SELECTED EXTRACT —
Home Feature Q&A On Leadership: Co-Founders Reflect On Growing Atlanta-based Gimme

Q&A On Leadership: Co-Founders Reflect On Growing Atlanta-based Gimme

by hypepotamus

A few weeks ago, Gimme co-founder Cory Hewett announced that he would be stepping down as CEO of the vending startup to pursue new entrepreneurial interests. Co-founder Evan Jarecki will be stepping up as the chief executive. 

Gimme is a startup that has been featured several times over the years on Hypepotamus as it scaled to be part of the tech deployed at grocery stores and vending machines across the country. 

Over the last nine years, the two co-founders have had a “highly supportive” relationship and have taken an “opposite-yet-complementary” approach to building the business, Hewett told Hypepotamus. 

Now, stepping away from a startup is a difficult decision for any founder. But their thought process can give us insight into the leadership style of the team and what direction the company is moving in next. 

We asked Hewett and Jarecki to reflect on their time building Gimme to date. Below, they share how the built up their executive team, reached “slow and steady growth,” and what is next for the Atlanta startup: 


QUESTION: Hypepotamus has covered Gimme several times over the years. But for those who aren’t familiar, take us back to the very very beginning of the idea. When did you know you had a problem that you were ready to solve? 

We started with clean focus: keep vending machines stocked with the right snacks.  

I got the idea because of owning vending and gumball machines when I was in grade school.  It’s a cash-based industry. Tracking cash, sales, planograms, and inventory happened with pen and paper, then I would re-enter it into a spreadsheet when I got home.  When I eventually left for college and paid a younger classmate to help me manage it, the problem became obvious… we only “made” the cash he deposited, we only “sold” what we wrote down.

SOURCE MATERIAL —
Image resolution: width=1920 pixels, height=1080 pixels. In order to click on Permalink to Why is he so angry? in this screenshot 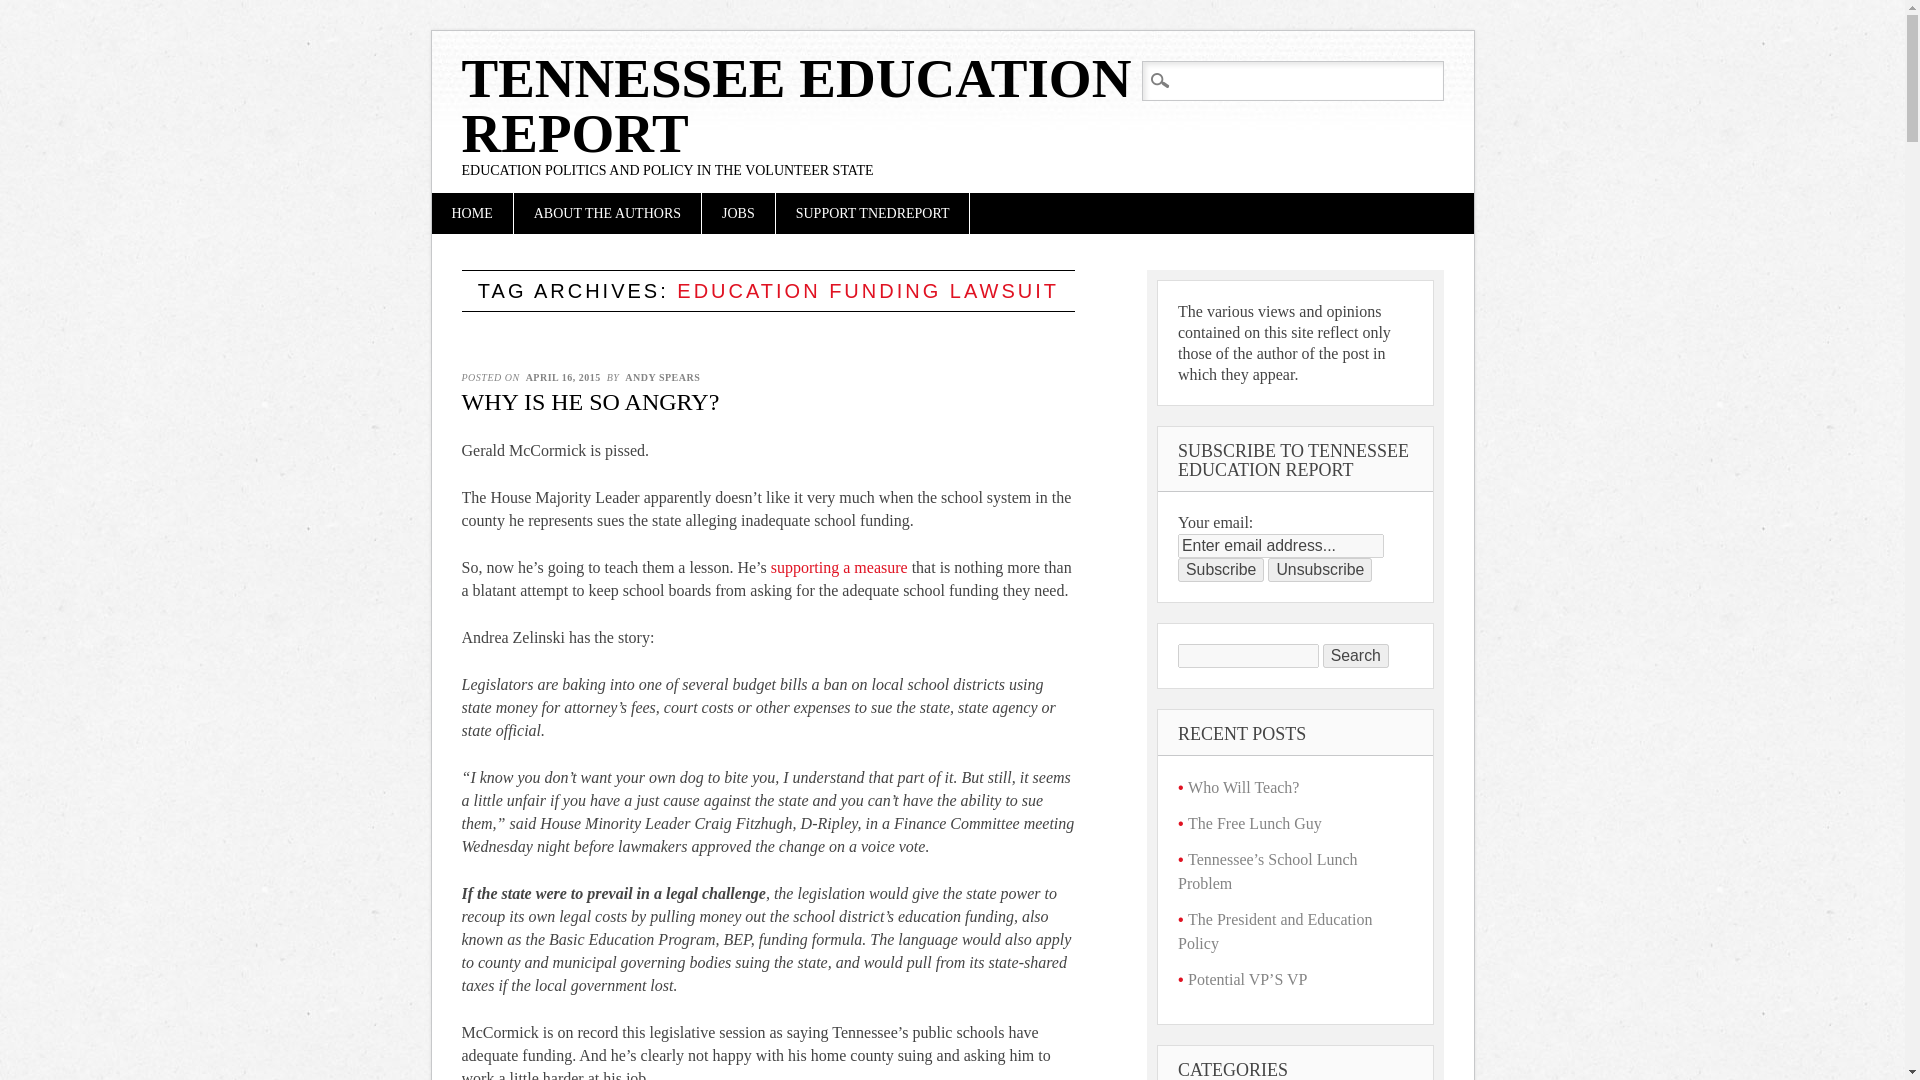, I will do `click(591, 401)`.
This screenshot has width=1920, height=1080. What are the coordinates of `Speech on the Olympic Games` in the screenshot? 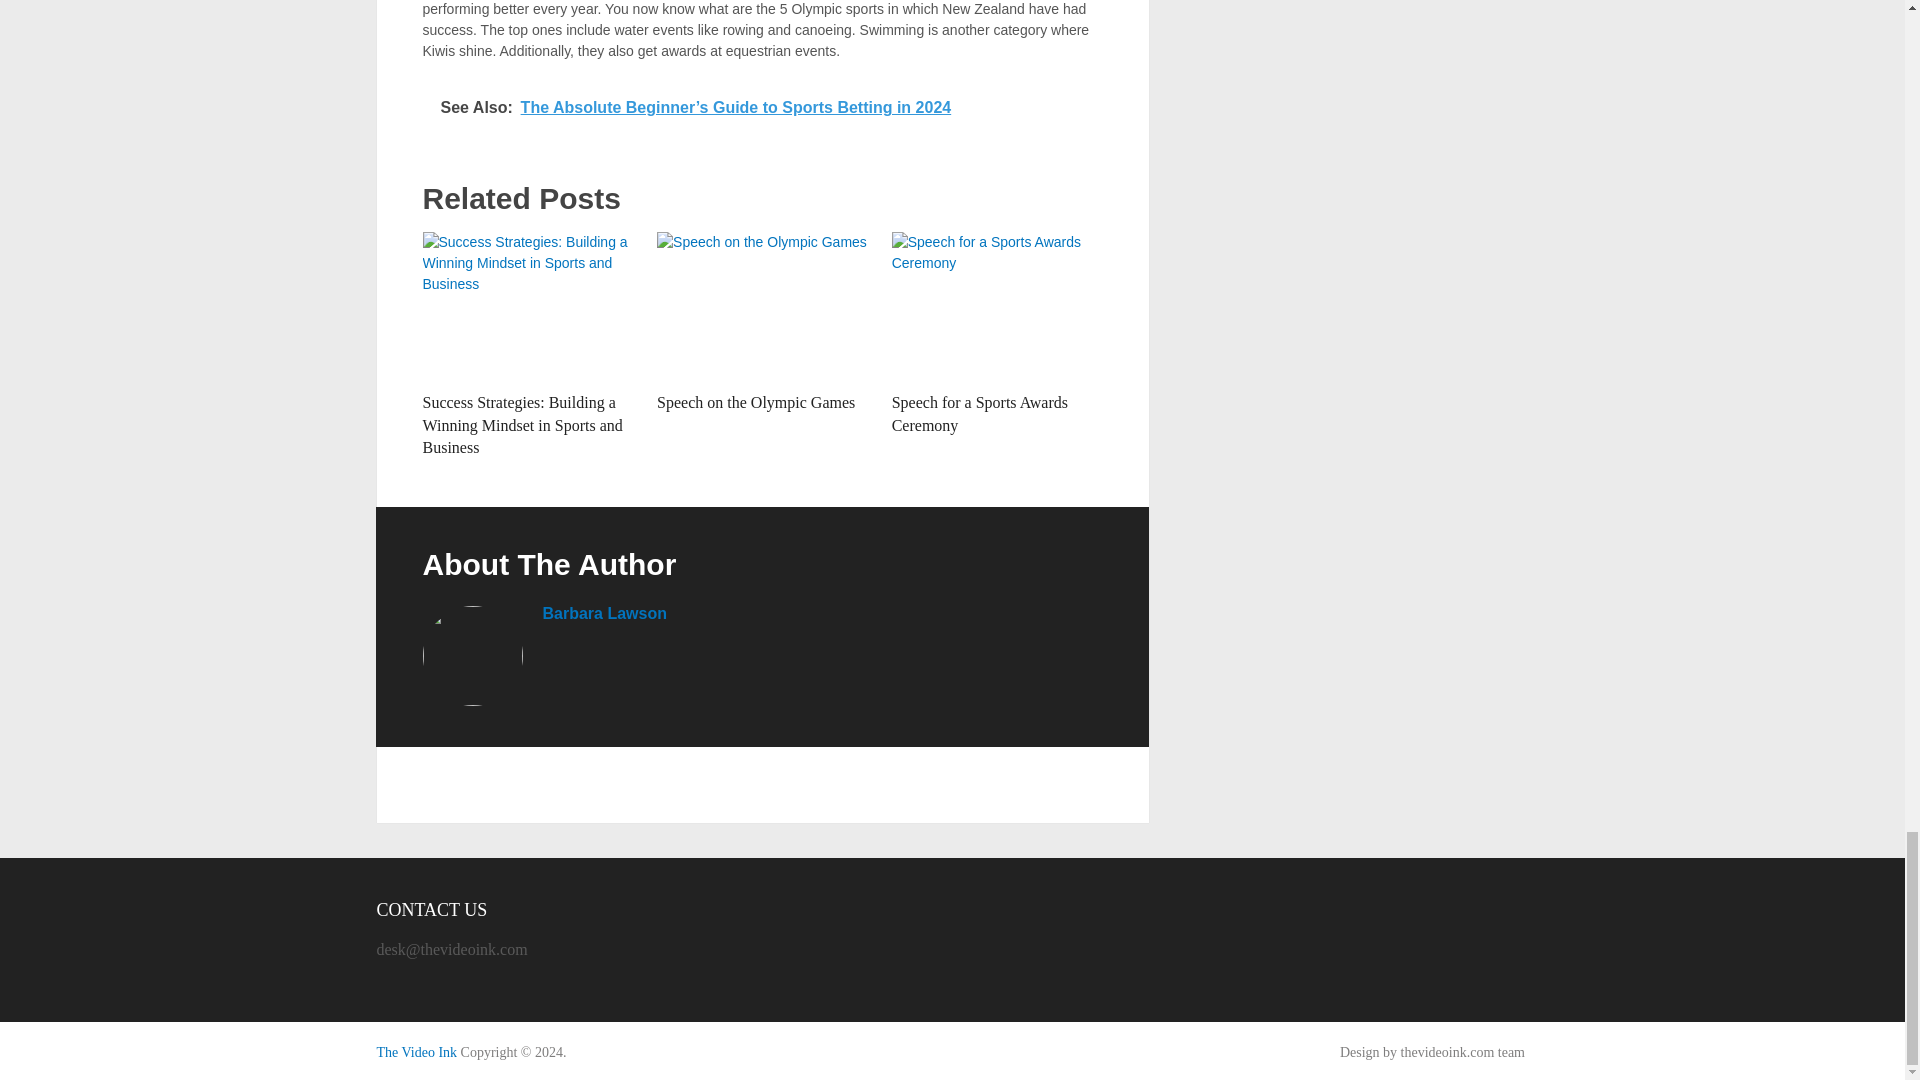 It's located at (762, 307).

WHAT IS ASKED —
• 1. Rewrite the Gimme interview starting with "A few weeks" and going on through "across the country.", swapping "vending startup" for "vending company".
• 2. Carry on the Gimme interview from the point where it stops.
The listing comes from a separate source unrelated to the Gimme interview.

ANSWERS GIVEN —
• 1.
A few weeks ago, Gimme co-founder Cory Hewett announced that he would be stepping down as CEO of the vending company to pursue new entrepreneurial interests. Co-founder Evan Jarecki will be stepping up as the chief executive. 

Gimme is a startup that has been featured several times over the years on Hypepotamus as it scaled to be part of the tech deployed at grocery stores and vending machines across the country.

• 2.
Creating the solution was more challenging.  We wanted to build “the app for that” but in 2014 there did not exist a way to get a smartphone and a vending machine to “talk” electronically.  But my co-founder and I were both engineering students at Georgia Tech so we decided we could overcome the technical challenges, invent the missing parts, and ultimately joined the inaugural cohort of Create-X.

Creating the solution required building custom hardware (the original “Gimme Key”) to enable our software (“Gimme Drive”), categorizing us as a HESaaS startup (Hardware-Enabled Software as a Service).  (We would later learn that having hardware made us less attractive to typical SaaS funds, and software made us less attractive to typical hardware funds.)

(photo from a 2015 Technology Association of Georgia (TAG) pitch competition, where Cory Hewett and Evan Jarecki ultimately placed first for over $250,000 in cash and services)

We got extremely lucky to launch with our first customer, Dan Hart and Southern Refreshment Services, who exceeded all expectations for a champion early adopter. Working with them, we discovered additional enterprise benefits, like improving cash accountability (to prevent cash shrinkage by employees), optimizing scheduling of when to restock machines, and increasing revenue through better merchandising of product planograms.

Their enthusiasm was critical to validate us and our solution, unlocking our ability to attract funding and new customers.

Since then, the company has expanded vertically and horizontally.  We now offer a full Inventory Management Software Platform for food service operators, handling warehousing, inventory control, scheduling, reporting, and other critical operational functions.  We also provide enterprise invoicing solutions to household-name food brands and food distributors, built on our patented and copyright-protected hardware device (upgraded and relaunched as the “Gimme Key Pro”).


Q: In the early days of the team, how did you think about hiring at the executive level? How about hiring throughout the company? How did you scale over the years? 

We owe any of our success to our first customer, and then to startup mentors and senior leaders in the food and beverage industry, who shared their experiences and contact lists with us.  Evan and I were both first-time startup founders.  Energetic, passionate, raw curiosity with some intellectual horsepower, but naive and (at least for me) a tendency for brashness.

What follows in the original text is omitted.